Modern data processing systems may perform Boolean operations on a set of signals using dynamic logic circuits. Dynamic logic circuits are clocked. During the precharge phase of the clock, the circuit is precondition, typically precharging an internal node (dynamic node) of the circuit by coupling to a power supply rail. During an evaluate phase of the clock, the Boolean function being implemented by the logic circuit is evaluated in response to the set of input signal values appearing on the inputs during the evaluate phase. (For the purposes herein, it suffices to assume that the input signals have settled to their “steady-state” values for the current clock cycle, recognizing that the input value may change from clock cycle to clock cycle.) Such dynamic logic may have advantages in both speed and the area consumed on the chip over static logic. However, the switching of the output node with the toggling of the phase of the clock each cycle may consume power even when the logical value of the output is otherwise unchanged.
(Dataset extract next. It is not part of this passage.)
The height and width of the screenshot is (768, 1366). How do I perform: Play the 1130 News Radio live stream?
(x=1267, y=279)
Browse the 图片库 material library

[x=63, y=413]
This may be appreciated by referring to FIG. 1 illustrating an exemplary three-input OR dynamic logic gate. Dynamic logic 100 includes three inputs A, B and C coupled to a corresponding gate of N channel field effect transistors (NFETs) 101-103. During an evaluate phase (logic one) of clock 104, NFET 106 is turned ON, and if any of inputs A, B or C are a logic one, dynamic node 108 is pulled low (logic zero), and OUT transitions to a logic one via inverter 110. During the precharge phase (logic zero) of Clk 104, dynamic node 108 is precharged to a logic one via P channel field effect transistor (PFET) 112. Half-latch PFET 114 maintains the charge on dynamic node 108 through the evaluate phase unless one or more of inputs A, B or C is turned ON. Consequently, dynamic node 108 undergoes two discharge-precharge cycles. OUT similarly undergoes two discharge-precharge cycles, albeit with opposite phase. Because OUT is discharged during the precharge phase of dynamic node 108, even though the Boolean value of the logical function is “true”, the dynamic logic gate dissipates power even when the input signal states are unchanged.
Dynamic logic may use a footer NFET 106 or not. In the case the footer NFET 106 is not used, the inputs A, B, and C must be timed to be valid during the evaluate phase of Clk 104. Regardless, dynamic circuits rely on the ability to precharge the dynamic node to a logic one state in advance of having valid logic inputs valid. In logic circuitry with a wide input fan-in, there are many parallel paths in the form of one or more intermediate nodes that may be coupled to the dynamic node by one or more select devices. When a select device connects the intermediate nodes to the dynamic node, leakage current may make it difficult to hold the logic state on the dynamic node after completion of evaluation. This is especially true as device size decreases.
The sharp increase of leakage currents in scaled technologies severely limits the robustness of dynamic circuits, especially for high fan in wide dynamic gates, commonly employed in the performance critical units of high-performance microprocessors. A strong keeper is necessary in the pre-charged state or after the completion of evaluation to compensate for the large leakage current and to hold the right state at the dynamic node. However, the use of a strong (large) keeper results in severe contention during the evaluation phase causing significant degradation of the performance. Recently, a “conditional keeper” technique has been proposed in the art where only a small fraction of the keeper is turned ON at the onset of the evaluation phase while a large fraction of the keeper is only turned ON after a delay time and only if the dynamic output remains at a logic one. This scheme reduces the contention during evaluation and thus improves the performance of the dynamic logic gate. Furthermore, the strong keeper improves the noise margin and robustness of the dynamic logic gate. Alternatively, a programmable keeper has been proposed where the effective width of the keeper is optimally programmed based on die leakage to compensate for variations in die-to-die leakage. While effective, both of these techniques result in increased area of the dynamic logic gate and added capacitance to the dynamic node which increase cost and degrade performance.
Therefore, there is a need for a dynamic logic gate with a conditional keeper that does not significantly increase circuit area or dynamic node capacitance.